First, two “men” announce to the women that he is alive;
then the women report that he is alive, and are not believed;
then the two on the road voice their hopes, their perplexity,
and their continuing disbelief, and receive instruction
from a stranger. Finally, it takes eye-opening table fellowship,
not merely hearing, to set them back on the road to Jerusalem
to resume the cycle of witness. Lo and behold, before they
can give their breathless report, the community they had
left behind for only a day now witnesses to them.
Who
is to say that any of those steps could be omitted in the
journey to becoming martys? What preparation is
required to make witnesses?
Perhaps it is not one grand gesture, not one climactic
conversion, but all of the little conversions building upon
each other, that compel us at last to run quickly and tell.
Finally,
Christ declares us “witnesses of these things” (24:48):
among them, the challenge to repent and the message
of God’s grace “to all nations” (panta
ta ethne). It is a vastly inclusive word. The
phrase “all nations” is significant not so much in its geographical
scope but in its inclusion of those we would never have
chosen naturally. “[A]ccording to Luke the Holy Spirit has
moved the church into areas in which it otherwise would
not have gone and into activities in which it otherwise
would not have engaged.”
[6]
To be witnesses of these things is to see the
resurrection live among us in startling ways. It is never
an onerous burden to carry out, but a self-renewing way
of life for those who take care to look around and remember.
The
last word is this: There is a “we”– a corporate essence–
in the witness to the resurrection. Witnesses are sought
out, re-minded, and commissioned, together.

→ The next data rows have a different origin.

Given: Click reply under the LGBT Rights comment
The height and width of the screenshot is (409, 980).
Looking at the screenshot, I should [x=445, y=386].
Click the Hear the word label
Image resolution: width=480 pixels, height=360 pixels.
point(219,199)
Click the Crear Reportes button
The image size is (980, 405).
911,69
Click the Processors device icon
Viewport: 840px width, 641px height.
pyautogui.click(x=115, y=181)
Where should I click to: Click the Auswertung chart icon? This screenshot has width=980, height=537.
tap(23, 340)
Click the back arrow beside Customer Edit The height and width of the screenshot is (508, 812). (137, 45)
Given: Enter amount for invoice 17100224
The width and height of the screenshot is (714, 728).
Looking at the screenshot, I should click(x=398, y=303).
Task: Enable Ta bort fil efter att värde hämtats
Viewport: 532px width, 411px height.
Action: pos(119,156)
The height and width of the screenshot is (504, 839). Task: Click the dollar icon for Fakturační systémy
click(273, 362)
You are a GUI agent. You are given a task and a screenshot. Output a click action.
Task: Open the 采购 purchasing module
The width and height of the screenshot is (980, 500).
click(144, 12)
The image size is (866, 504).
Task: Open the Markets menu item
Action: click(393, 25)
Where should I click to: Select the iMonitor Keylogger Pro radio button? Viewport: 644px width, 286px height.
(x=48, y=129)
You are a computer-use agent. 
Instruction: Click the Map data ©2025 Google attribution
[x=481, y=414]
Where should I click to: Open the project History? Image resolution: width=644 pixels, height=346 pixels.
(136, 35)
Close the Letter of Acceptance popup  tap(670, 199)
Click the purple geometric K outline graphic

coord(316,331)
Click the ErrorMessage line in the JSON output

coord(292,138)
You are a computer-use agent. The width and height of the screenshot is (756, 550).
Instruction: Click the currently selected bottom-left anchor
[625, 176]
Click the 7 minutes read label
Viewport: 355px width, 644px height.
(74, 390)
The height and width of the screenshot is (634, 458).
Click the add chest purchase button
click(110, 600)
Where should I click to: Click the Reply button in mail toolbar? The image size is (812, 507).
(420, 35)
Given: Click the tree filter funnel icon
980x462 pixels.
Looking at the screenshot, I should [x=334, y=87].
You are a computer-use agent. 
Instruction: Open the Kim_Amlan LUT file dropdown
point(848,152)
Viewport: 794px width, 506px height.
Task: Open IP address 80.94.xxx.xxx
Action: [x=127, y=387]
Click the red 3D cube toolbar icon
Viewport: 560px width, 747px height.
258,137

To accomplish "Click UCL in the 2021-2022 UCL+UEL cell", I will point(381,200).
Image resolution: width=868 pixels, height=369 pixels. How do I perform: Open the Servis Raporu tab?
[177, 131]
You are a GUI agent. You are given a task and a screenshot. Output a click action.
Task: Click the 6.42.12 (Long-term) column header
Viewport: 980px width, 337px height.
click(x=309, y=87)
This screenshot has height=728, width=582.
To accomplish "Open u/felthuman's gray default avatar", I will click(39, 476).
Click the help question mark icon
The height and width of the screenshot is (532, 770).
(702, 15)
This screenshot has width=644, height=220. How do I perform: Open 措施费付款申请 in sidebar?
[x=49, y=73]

They keep each other honest; they verify the truth of a
common confession. And in the institution of our witness
is the test of our unity. In exploring the content of Christian
witness over the years, I too have sat among a company of
beloved peers at the table of a lectionary-rooted seminar
called The Moveable Feast. I have harkened to their words
in order to be re-minded– and have become a better witness
myself in their company. I name some of them gratefully
here, to acknowledge the particular influence of these on
my understanding of Luke 24, and as a way of affirming that
the “you” in “witnesses” is always plural:
Christine Chakoian, Cynthia Campbell, Bob Dunham,
Mark Barger Elliott, K. C. Ptomey, Jr., Rick Spalding, Jon
Walton, Ted Wardlaw, Robin White. Without knowing it, they
have accompanied me at table in this reflection, and in
the process have attested the Risen Christ to me yet again
across long miles. And isn’t that, always, the way of witnesses?